WORK REQUEST | From the first line to the last, print the data exactly as it appears.
** Opening SUPPLIED MATERIAL block **
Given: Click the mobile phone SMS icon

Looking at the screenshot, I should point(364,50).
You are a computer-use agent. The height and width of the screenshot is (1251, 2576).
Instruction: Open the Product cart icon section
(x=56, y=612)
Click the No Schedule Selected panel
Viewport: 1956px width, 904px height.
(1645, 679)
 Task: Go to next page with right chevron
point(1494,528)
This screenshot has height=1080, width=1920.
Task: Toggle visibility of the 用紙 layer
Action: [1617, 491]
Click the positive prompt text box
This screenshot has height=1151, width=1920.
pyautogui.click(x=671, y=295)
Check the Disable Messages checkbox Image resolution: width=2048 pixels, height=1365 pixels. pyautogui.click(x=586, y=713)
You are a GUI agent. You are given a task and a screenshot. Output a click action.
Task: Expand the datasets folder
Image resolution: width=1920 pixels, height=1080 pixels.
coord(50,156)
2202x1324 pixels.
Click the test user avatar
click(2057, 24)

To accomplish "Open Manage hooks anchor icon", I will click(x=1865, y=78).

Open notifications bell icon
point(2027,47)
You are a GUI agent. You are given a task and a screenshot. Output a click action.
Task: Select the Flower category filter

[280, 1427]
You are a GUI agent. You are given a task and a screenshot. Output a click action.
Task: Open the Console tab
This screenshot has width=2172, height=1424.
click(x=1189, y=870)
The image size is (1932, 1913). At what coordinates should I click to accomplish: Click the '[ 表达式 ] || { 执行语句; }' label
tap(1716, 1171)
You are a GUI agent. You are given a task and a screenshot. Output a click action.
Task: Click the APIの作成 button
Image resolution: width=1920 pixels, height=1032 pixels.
** Closing SUPPLIED MATERIAL block **
TASK SOLUTION |
Given: Click the mobile phone SMS icon

Looking at the screenshot, I should point(364,50).
You are a computer-use agent. The height and width of the screenshot is (1251, 2576).
Instruction: Open the Product cart icon section
(x=56, y=612)
Click the No Schedule Selected panel
Viewport: 1956px width, 904px height.
(1645, 679)
 Task: Go to next page with right chevron
point(1494,528)
This screenshot has height=1080, width=1920.
Task: Toggle visibility of the 用紙 layer
Action: [1617, 491]
Click the positive prompt text box
This screenshot has height=1151, width=1920.
pyautogui.click(x=671, y=295)
Check the Disable Messages checkbox Image resolution: width=2048 pixels, height=1365 pixels. pyautogui.click(x=586, y=713)
You are a GUI agent. You are given a task and a screenshot. Output a click action.
Task: Expand the datasets folder
Image resolution: width=1920 pixels, height=1080 pixels.
coord(50,156)
2202x1324 pixels.
Click the test user avatar
click(2057, 24)

To accomplish "Open Manage hooks anchor icon", I will click(x=1865, y=78).

Open notifications bell icon
point(2027,47)
You are a GUI agent. You are given a task and a screenshot. Output a click action.
Task: Select the Flower category filter

[280, 1427]
You are a GUI agent. You are given a task and a screenshot. Output a click action.
Task: Open the Console tab
This screenshot has width=2172, height=1424.
click(x=1189, y=870)
The image size is (1932, 1913). At what coordinates should I click to accomplish: Click the '[ 表达式 ] || { 执行语句; }' label
tap(1716, 1171)
You are a GUI agent. You are given a task and a screenshot. Output a click action.
Task: Click the APIの作成 button
Image resolution: width=1920 pixels, height=1032 pixels.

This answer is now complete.